Blog: Rep. DeSantis Statement on Hobby Lobby v. Sebelius

Statement

Date: March 26, 2014

"I assure you very explicitly, that in my opinion the conscientious scruples of all men should be treated with great delicacy and tenderness; and it is my wish and desire, that the laws may always be as extensively accommodated to them, as a due regard to the protection and essential interests of the nation may justify and permit."

--President George Washington, Letter to the Annual Meeting of Quakers (1789)

The Supreme Court heard arguments today in Hobby Lobby v. Sebelius, which presents the issue of whether it violates the Religious Freedom Restoration Act for the government to force the owners of a family-run business to violate their religious beliefs by making them pay for abortifacients for their employees, or else face severe monetary fines.

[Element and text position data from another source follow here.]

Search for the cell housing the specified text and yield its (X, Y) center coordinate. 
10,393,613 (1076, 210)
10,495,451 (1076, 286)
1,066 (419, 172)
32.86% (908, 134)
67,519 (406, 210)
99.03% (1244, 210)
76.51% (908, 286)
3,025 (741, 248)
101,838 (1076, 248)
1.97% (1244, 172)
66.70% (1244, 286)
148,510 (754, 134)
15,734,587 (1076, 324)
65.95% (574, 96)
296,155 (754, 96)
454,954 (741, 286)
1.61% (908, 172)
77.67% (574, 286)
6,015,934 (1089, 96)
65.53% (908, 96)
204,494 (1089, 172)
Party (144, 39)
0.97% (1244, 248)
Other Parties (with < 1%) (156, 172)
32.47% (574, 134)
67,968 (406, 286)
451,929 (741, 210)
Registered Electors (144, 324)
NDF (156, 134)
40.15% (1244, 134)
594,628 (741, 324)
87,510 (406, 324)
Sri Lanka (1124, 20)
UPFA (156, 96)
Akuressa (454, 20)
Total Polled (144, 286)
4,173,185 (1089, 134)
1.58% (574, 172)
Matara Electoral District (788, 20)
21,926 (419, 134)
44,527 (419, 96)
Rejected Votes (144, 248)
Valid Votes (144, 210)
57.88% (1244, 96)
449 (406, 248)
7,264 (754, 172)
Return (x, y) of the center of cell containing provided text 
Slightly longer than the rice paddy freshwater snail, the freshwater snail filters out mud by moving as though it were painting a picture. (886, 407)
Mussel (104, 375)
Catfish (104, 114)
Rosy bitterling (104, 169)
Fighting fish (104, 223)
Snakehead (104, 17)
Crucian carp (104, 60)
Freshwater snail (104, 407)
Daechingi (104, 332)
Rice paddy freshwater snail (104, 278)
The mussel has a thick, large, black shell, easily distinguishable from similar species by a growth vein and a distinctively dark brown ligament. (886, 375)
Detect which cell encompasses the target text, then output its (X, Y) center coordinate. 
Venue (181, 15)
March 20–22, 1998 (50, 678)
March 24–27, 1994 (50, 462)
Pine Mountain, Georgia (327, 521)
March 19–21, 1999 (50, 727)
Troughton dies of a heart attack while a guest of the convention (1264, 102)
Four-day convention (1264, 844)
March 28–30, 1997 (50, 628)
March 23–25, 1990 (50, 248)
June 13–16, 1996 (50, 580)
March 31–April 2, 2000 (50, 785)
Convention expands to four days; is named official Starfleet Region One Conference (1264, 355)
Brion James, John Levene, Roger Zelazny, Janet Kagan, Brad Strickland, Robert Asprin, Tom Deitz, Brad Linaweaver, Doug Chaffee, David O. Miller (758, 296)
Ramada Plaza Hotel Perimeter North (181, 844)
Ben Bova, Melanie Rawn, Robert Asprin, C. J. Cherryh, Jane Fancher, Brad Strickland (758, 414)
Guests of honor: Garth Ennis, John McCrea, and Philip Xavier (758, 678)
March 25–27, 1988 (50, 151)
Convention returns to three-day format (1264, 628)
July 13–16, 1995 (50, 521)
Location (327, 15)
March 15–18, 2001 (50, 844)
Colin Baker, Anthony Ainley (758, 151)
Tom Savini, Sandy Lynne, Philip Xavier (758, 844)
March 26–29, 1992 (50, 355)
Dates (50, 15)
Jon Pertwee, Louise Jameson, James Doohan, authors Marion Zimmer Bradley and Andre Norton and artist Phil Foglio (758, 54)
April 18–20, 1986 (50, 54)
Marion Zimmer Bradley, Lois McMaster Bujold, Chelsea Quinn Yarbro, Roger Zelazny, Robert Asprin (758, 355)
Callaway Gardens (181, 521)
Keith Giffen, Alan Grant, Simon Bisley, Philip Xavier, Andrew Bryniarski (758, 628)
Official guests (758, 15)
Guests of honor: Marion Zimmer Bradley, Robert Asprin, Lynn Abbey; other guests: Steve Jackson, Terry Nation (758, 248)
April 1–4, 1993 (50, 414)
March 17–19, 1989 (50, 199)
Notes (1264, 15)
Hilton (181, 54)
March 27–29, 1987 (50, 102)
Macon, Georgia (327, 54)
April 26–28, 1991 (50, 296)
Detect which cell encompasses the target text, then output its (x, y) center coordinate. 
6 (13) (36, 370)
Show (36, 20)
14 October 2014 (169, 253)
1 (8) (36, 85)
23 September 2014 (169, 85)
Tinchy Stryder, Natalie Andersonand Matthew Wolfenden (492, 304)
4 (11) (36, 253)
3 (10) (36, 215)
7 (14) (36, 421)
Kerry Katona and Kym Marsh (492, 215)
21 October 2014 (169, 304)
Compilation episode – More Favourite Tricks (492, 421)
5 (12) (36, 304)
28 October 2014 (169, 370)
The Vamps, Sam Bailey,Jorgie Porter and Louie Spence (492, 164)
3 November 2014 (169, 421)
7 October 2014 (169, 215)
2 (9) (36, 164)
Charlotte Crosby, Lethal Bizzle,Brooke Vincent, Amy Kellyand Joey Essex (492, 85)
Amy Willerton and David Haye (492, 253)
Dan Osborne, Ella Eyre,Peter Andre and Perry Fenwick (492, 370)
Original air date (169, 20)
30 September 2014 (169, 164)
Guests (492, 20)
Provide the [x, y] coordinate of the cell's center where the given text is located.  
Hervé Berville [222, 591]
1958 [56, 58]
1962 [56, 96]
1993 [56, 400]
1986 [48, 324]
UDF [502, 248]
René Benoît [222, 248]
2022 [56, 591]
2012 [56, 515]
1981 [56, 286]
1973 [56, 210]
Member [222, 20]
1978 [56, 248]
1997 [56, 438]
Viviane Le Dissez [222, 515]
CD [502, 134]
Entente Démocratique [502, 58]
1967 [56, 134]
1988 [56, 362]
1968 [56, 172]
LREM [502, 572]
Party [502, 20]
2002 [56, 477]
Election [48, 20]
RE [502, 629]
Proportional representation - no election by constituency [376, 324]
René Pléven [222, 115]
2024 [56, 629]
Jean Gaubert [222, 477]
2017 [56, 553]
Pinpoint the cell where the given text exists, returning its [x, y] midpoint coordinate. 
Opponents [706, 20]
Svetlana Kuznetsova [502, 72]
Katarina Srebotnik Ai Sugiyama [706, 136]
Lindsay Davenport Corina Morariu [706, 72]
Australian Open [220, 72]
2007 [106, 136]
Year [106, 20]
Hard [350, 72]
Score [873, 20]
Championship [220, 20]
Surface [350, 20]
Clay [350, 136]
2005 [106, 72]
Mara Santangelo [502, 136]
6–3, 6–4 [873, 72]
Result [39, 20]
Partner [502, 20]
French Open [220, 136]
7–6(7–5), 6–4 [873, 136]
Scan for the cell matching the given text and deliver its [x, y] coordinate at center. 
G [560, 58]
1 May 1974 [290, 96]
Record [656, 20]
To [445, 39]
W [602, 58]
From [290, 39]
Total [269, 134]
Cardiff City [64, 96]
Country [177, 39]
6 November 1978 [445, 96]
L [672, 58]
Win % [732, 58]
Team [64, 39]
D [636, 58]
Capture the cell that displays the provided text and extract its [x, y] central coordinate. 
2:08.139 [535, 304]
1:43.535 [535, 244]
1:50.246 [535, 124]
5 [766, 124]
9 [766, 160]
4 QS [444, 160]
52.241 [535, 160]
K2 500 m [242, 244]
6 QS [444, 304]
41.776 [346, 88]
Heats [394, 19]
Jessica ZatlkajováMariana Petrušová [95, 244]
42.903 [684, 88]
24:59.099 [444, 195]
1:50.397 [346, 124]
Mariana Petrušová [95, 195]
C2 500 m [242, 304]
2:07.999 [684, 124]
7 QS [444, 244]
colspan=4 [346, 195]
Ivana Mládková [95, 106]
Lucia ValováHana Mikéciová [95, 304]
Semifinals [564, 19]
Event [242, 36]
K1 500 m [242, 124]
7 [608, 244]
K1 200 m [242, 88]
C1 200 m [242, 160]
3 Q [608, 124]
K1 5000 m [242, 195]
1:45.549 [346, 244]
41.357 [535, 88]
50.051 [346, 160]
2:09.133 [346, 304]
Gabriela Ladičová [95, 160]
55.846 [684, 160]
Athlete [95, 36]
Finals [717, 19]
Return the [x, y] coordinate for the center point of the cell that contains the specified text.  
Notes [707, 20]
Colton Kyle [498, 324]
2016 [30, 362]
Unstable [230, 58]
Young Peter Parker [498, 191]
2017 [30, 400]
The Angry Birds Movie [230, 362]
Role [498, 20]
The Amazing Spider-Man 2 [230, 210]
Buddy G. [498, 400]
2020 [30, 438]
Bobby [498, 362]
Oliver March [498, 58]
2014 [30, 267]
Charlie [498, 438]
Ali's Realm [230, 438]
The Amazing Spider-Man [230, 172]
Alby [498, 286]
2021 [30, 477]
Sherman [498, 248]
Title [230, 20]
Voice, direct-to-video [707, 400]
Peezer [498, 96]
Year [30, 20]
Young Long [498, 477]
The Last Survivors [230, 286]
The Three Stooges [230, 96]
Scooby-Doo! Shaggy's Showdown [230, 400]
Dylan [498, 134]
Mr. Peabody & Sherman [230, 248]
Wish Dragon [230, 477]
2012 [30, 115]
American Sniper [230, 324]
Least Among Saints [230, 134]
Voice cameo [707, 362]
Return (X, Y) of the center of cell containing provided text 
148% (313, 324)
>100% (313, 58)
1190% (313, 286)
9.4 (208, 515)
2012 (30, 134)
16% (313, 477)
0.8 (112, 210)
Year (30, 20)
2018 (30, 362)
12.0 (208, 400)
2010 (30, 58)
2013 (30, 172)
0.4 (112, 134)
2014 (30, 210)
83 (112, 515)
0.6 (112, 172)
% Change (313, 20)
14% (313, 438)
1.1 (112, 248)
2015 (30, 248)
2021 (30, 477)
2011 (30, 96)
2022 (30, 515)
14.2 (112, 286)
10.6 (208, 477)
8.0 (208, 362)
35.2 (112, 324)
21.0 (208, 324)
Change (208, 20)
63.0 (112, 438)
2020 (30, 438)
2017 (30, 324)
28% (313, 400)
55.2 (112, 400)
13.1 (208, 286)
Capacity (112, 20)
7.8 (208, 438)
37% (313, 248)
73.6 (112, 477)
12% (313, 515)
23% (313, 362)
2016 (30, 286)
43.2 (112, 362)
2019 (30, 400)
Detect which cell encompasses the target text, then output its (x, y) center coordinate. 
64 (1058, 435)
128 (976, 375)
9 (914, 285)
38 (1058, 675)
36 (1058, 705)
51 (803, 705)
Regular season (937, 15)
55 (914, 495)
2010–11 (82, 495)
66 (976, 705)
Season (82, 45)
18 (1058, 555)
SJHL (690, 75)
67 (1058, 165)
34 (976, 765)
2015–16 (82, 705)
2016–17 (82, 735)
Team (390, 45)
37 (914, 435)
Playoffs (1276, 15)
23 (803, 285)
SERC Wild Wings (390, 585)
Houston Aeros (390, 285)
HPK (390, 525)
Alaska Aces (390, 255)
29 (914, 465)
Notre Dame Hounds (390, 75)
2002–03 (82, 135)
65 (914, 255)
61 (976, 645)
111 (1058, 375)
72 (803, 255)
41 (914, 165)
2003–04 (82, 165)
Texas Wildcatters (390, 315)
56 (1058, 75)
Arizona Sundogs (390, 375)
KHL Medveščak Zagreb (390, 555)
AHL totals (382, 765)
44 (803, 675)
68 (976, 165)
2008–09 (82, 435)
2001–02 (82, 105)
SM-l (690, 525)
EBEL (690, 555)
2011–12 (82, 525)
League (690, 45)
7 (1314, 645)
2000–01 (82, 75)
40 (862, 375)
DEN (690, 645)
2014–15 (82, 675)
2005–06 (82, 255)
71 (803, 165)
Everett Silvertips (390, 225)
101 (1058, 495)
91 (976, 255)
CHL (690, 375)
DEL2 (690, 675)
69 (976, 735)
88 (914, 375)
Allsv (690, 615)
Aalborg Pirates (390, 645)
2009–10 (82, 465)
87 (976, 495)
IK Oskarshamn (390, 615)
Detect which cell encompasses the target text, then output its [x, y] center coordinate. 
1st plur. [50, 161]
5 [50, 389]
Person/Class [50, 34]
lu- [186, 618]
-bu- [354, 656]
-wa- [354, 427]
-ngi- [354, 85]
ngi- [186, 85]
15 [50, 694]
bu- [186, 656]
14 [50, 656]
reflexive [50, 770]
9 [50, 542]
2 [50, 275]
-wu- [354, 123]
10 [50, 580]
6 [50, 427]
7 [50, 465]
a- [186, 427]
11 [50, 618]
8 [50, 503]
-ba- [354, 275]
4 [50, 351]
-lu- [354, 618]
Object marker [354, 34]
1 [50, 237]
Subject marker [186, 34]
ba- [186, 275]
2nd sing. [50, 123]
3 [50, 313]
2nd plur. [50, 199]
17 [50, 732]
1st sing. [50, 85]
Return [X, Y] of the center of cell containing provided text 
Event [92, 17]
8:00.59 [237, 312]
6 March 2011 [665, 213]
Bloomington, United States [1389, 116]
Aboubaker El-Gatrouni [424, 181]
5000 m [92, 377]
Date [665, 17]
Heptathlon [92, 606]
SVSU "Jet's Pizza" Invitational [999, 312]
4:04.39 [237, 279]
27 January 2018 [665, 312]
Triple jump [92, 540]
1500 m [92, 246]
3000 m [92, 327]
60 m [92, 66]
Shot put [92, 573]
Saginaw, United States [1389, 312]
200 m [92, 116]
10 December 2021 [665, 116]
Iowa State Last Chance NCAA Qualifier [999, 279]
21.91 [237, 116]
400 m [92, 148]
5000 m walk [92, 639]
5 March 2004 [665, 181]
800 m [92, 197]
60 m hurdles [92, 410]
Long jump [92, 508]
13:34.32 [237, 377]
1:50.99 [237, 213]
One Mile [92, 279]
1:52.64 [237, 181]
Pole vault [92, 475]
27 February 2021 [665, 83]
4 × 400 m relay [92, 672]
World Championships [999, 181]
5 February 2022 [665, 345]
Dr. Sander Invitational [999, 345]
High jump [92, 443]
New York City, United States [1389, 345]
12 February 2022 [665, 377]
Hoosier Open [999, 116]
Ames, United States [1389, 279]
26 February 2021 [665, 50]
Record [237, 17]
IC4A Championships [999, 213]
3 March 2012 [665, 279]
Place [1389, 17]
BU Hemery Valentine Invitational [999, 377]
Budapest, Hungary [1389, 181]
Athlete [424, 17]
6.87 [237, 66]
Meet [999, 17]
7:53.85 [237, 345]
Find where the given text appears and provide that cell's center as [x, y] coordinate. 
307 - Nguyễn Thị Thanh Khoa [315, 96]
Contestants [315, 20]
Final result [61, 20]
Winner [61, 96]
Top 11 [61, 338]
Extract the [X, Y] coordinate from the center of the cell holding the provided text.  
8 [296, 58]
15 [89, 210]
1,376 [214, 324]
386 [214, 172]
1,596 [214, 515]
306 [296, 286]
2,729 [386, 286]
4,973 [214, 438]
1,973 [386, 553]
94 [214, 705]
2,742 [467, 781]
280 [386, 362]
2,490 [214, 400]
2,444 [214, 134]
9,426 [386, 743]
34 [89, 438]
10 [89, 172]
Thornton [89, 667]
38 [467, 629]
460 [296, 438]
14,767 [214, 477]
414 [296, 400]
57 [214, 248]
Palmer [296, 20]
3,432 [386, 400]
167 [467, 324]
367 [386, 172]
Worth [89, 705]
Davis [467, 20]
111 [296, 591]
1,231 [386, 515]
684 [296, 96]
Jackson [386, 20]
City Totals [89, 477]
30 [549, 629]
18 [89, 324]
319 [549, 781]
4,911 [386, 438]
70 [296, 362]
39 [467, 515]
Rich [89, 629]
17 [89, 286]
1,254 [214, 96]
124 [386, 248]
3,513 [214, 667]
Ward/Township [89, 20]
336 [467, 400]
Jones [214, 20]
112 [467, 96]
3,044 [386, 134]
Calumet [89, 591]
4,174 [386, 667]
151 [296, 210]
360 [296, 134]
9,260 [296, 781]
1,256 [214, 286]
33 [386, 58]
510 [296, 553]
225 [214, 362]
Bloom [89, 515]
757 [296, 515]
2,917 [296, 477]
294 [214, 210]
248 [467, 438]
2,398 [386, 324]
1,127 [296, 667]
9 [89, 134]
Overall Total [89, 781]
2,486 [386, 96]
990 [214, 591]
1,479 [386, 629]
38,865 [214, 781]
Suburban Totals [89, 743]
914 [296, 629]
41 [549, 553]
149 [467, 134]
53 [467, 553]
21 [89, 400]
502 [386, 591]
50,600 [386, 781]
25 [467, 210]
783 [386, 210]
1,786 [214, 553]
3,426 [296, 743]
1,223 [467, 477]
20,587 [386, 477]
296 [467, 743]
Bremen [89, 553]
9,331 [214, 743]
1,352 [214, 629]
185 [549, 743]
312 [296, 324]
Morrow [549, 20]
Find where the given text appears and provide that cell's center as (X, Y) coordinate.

The administration has granted exemptions from *statutory* mandates affecting employer-provided insurance writ large, enumerating minimal benefit requirements, and forcing individuals to buy government-directed insurance. The HHS mandate is an executive branch regulation which, unlike the above, can actually be lawfully amended by the administration to accommodate religious freedom. Yet, the Obama administration is even litigating against the Little Sisters of the Poor, a group of Catholic nuns who care for the sick and elderly. How can the administration grant exemptions to powerful interests as a matter of course but refuse to accommodate the religious freedom of the Little Sisters or Hobby Lobby?

This case does not concern the availability or legality of contraceptives, and individuals can obtain and use these as they see fit. The question is simply whether the government can force the owners of Hobby Lobby to pay for abortifacients in violation of their faith.

Religious freedom is our first freedom which founders such as George Washington knew that government had a duty to preserve. I wish the Obama administration was willing to heed Washington's admonition about the need to "extensively accommodate" religious liberty.